* Instrução da tarefa A:
Responda às perguntas abaixo com base no trecho selecionado, que vem a seguir junto com os registros.
(i) Além da prevenção à violência contra a juventude negra e pobre, que outro argumento pelo fim do proibicionismo já existia?
(ii) Que tipos de cultivo a nova política a ser discutida deve garantir?
(iii) Qual estado não precisa esperar tanto para começar um novo olhar sobre a planta?
* Instrução da tarefa B:
Diga se cada afirmação abaixo concorda com o trecho selecionado, que aparece mais adiante com os registros. Responda sim ou não e cite as palavras do trecho que decidem a questão.
(i) A legalização certamente virá.
(ii) As tarefas de estados e municípios nas políticas de drogas se limitam a educar a sociedade, reprimir o tráfico ilegal e cuidar de quem faz uso problemático.
(iii) A legalização deve servir de motivação para concentrar a produção nas mãos do grande capital.
* Instrução da tarefa C:
Por favor, redigite sem alterações a parte do trecho selecionado, mais abaixo, que começa pelas palavras que contêm "Naturalmente, é preciso" e termina em "sobre a planta.".

### Trecho selecionado

Se, pelo fim do proibicionismo, já havia o argumento da prevenção à violência contra a juventude negra e pobre e da saúde de quem precisa desses remédios, cada vez mais ganham corpo motivações econômicas para que estados e municípios também entendam que têm mais tarefas sobre as políticas de drogas além de educar a sociedade, reprimir o tráfico ilegal e cuidar de quem faz uso problemático de alguma substância.
Naturalmente, é preciso que se mantenha e que se aumente a mobilização para que a legalização (que certamente virá) não sirva de motivação para a concentração da produção nas mãos do grande capital. É preciso que se discuta nova política que garanta o cultivo individual e em associações, que compreenda o direito de quem precisa de medicamentos e a necessária reparação para pessoas (em sua maioria, mais uma vez, negras e pobres) que hoje estão privadas de liberdade por envolvimento com o mercado (ainda) ilegal de drogas.
Mas Pernambuco não precisa esperar tanto pra dar início a um novo olhar sobre a planta.

######
### Registros fornecidos

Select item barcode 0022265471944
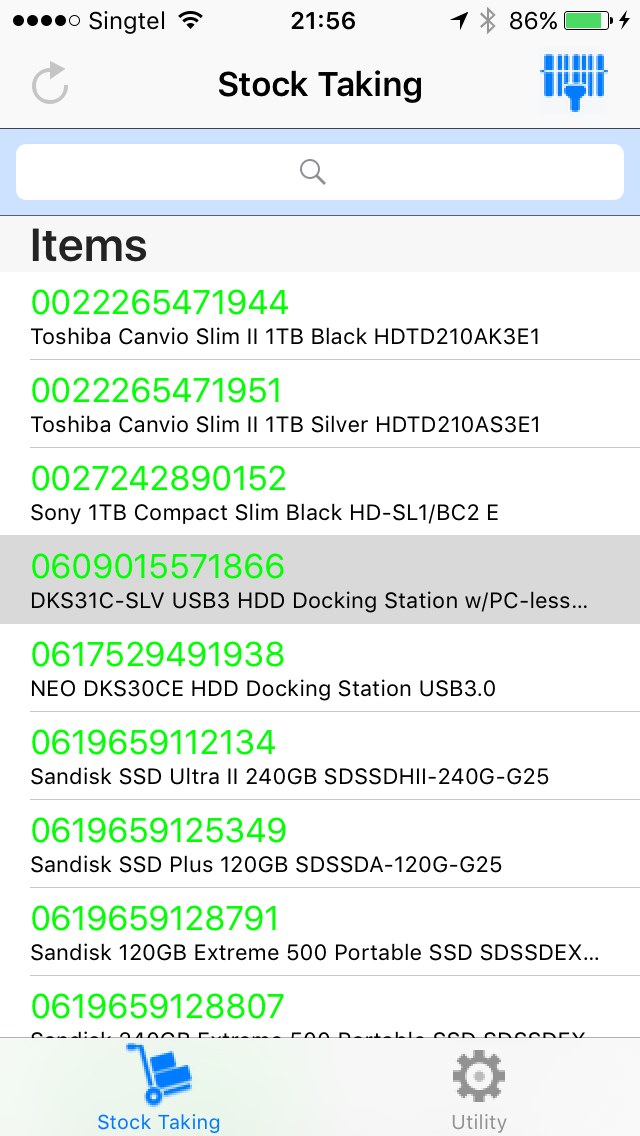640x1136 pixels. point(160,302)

######
### Registros fornecidos

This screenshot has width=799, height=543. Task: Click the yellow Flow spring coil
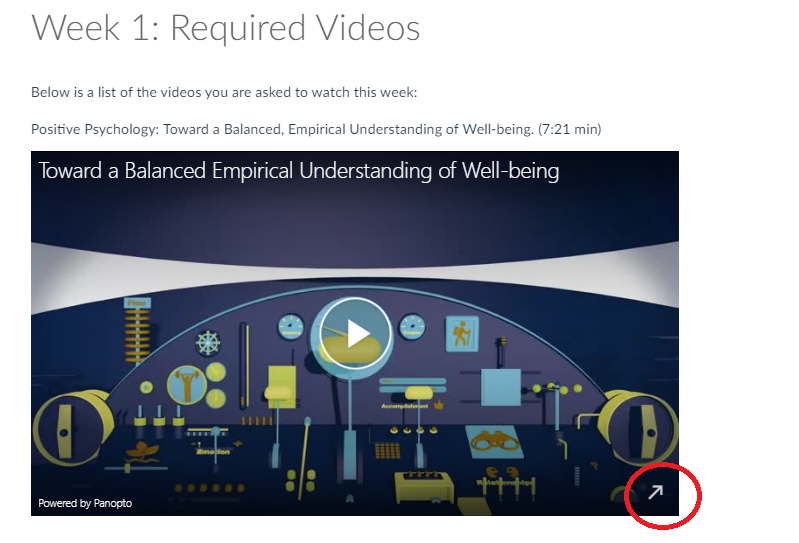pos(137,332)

######
### Registros fornecidos

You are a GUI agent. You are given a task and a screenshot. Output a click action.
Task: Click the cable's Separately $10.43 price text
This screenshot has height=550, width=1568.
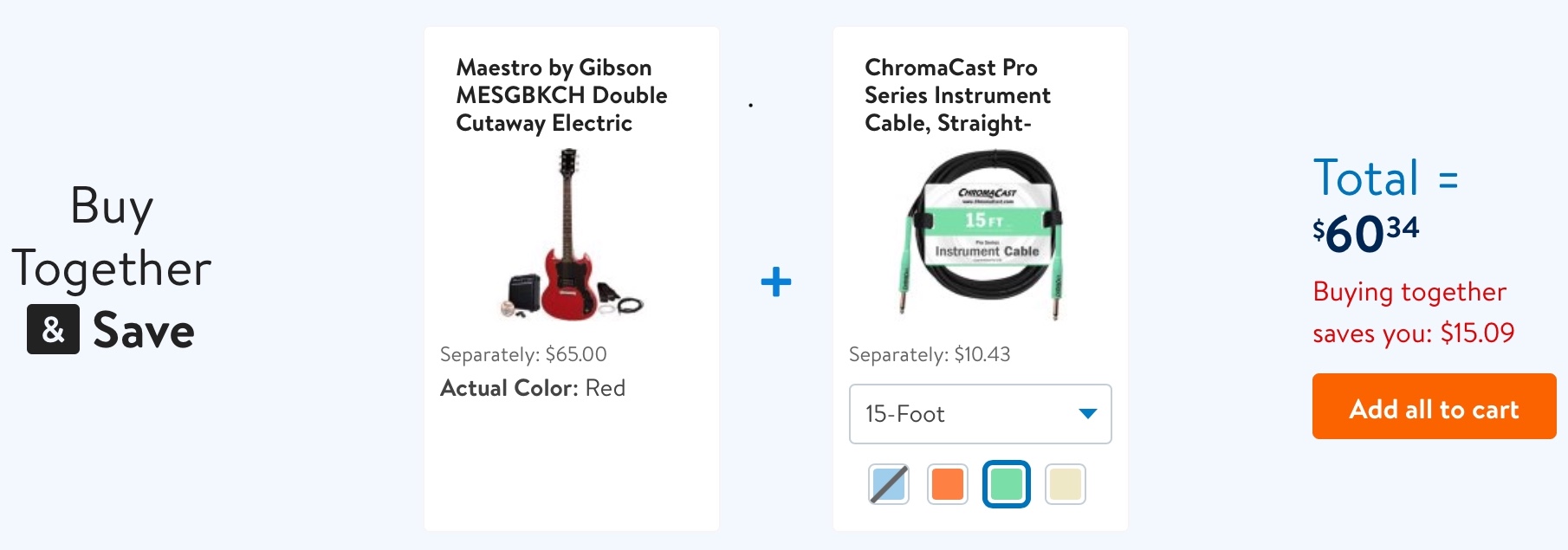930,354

######

* Resposta da tarefa A:
(i) O da saúde de quem precisa desses remédios.
(ii) O cultivo individual e em associações.
(iii) Pernambuco.

* Resposta da tarefa B:
(i) Sim: "(que certamente virá)".
(ii) Não: "têm mais tarefas sobre as políticas de drogas além de educar a sociedade, reprimir o tráfico ilegal e cuidar de quem faz uso problemático de alguma substância".
(iii) Não: "não sirva de motivação para a concentração da produção nas mãos do grande capital".

* Resposta da tarefa C:
Naturalmente, é preciso que se mantenha e que se aumente a mobilização para que a legalização (que certamente virá) não sirva de motivação para a concentração da produção nas mãos do grande capital. É preciso que se discuta nova política que garanta o cultivo individual e em associações, que compreenda o direito de quem precisa de medicamentos e a necessária reparação para pessoas (em sua maioria, mais uma vez, negras e pobres) que hoje estão privadas de liberdade por envolvimento com o mercado (ainda) ilegal de drogas.
Mas Pernambuco não precisa esperar tanto pra dar início a um novo olhar sobre a planta.